Edgar was Trent’s great-grandfather, though he’d died when Trent was eleven, so his memory of him might be a little fuzzy. “So, out with it,” he said. “Say what you want to say.”
“Pigheaded and impatient. You’re just like him,” she said, her fondness for Edgar obvious in the small smile tugging at her weathered mouth. She nodded at Shelby. “Harold was another one. You couldn’t find a pair of mules more ornery than those two boys. Both of them twelve years my senior and acting like kids. Fighting all the time, mostly over nothing at all. Makes a body wonder how they ever became friends much less business partners.”
He watched Violet pour more whiskey, then he glanced at Shelby. From the dread on her face, he figured she was thinking along the same lines as him. Hell, he sure hoped his folks had an honest-to-goodness deed in their possession or this could get sticky.
“Business partners,” Shelby repeated. “What kind of business?”
“Well, the Eager Beaver, of course.”
Trent muttered a quiet curse.
Sighing, Shelby rubbed her left temple.
Mutt stood at the kitchen door and barked. After Trent let him out, he saw Shelby frowning at the unsightly grooves on the doorframe, remnants from Mutt’s habit of scratching to go outside. The job required the wood to be sanded before he could paint. It was on his to-do list along with a hundred other chores.
He had a feeling he was going to need another beer. The fridge door squeaked when he opened it. Just like the other dingy white appliances, the poor old Frigidaire was on its last leg. “Obviously the partnership didn’t work out,” he said, and nodded at Shelby’s nearly empty bottle.
She shook her head. Her resigned expression should’ve made him feel better. It was clear Edgar had stayed and worked the ranch. Had Harold given up his share and moved to Colorado?
Violet wasn’t looking smug as expected, but kind of glum, so he let her be and waited until she was ready to continue.
It was Shelby who finally broke the silence. “I’m not sure what any of this means. Are you saying my great-grandfather sold out to Edgar?”
Violet shrugged her narrow shoulders. “Can’t say one way or the other.”

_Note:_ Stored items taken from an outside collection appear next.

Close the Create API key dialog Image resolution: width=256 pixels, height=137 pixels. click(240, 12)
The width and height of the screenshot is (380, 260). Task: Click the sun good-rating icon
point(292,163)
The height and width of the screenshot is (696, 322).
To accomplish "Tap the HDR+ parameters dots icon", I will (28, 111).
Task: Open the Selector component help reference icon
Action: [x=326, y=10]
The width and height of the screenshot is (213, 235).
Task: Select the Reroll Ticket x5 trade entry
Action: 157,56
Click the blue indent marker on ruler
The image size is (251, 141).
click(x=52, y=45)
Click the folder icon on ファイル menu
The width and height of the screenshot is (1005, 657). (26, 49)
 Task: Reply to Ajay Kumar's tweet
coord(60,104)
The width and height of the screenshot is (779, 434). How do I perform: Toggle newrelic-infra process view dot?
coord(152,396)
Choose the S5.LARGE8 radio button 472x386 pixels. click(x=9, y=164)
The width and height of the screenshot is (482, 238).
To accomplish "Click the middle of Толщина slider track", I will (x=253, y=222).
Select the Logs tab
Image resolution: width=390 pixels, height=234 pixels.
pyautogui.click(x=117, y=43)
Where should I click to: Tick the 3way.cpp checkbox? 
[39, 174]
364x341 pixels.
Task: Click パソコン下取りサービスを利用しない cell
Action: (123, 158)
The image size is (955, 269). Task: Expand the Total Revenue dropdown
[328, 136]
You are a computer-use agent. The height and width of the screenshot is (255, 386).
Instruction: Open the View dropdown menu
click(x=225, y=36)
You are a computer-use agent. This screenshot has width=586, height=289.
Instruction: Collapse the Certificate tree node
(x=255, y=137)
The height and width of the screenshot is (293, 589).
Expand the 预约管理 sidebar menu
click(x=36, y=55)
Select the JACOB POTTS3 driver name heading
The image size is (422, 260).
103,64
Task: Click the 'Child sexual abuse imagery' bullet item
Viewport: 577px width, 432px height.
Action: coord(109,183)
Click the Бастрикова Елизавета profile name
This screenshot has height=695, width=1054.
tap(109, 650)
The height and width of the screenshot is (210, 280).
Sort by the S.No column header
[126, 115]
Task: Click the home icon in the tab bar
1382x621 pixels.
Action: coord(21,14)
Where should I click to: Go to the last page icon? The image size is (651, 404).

Okay, Trent wasn’t sticking around for any more of her tap dancing when the truth was plain as day. The tractor wasn’t going to fix itself and he was losing daylight. It wouldn’t kill him to let Shelby stay in the spare room for a night... Yeah, it could. Next thing he knew, she’d be moving her stuff in and taking over the house.
His gaze caught on the rise and fall of her breasts and he had to remind himself he wasn’t interested. Not in her, not in any woman. Now, he wasn’t opposed to some recreational sex once in a while. But with Shelby? As his granddad used to say, Trent had as much chance as a one-legged man in a kicking contest.
“Some folks need to argue about everything. It’s just their way. Those two even fought over naming the ranch,” Violet continued. “Edgar claimed he saw a beaver over at Twin Creek reservoir, and Harold swore up and down it was a marmot. They finally flipped a coin.”
“As fascinating as all this is,” Trent said, grabbing the whiskey and returning it to the cabinet. “I have work to do.”
Violet didn’t protest being cut off, which was peculiar in itself. Then her faraway gaze drifted to the window over the sink, as if she’d slipped into her own little world. “Always arguing like those two did, no one ever paid them any mind...but that Saturday-night poker game at Len’s they had a terrible falling out. Both of them with full-blown cases of booze blind, they said things they couldn’t take back.” She shook her head, the sadness in her face giving the room a chill. “Stupid old mules. A day later, Harold up and left.”
He glanced at Shelby. Hugging herself, her expression sympathetic, she stared at Violet.
When Shelby turned to look at him, he avoided her eyes and took a swig of beer.
“What the hell did you do with my whiskey?” Violet had returned to the present with her usual cantankerous disposition, and Trent couldn’t say he was sorry. At least it helped prove to Shelby that Violet was a nightmare.
“Your whiskey?” He put his empty beer bottle in the sink. “The tea party is over, ladies. I’m going back to work.”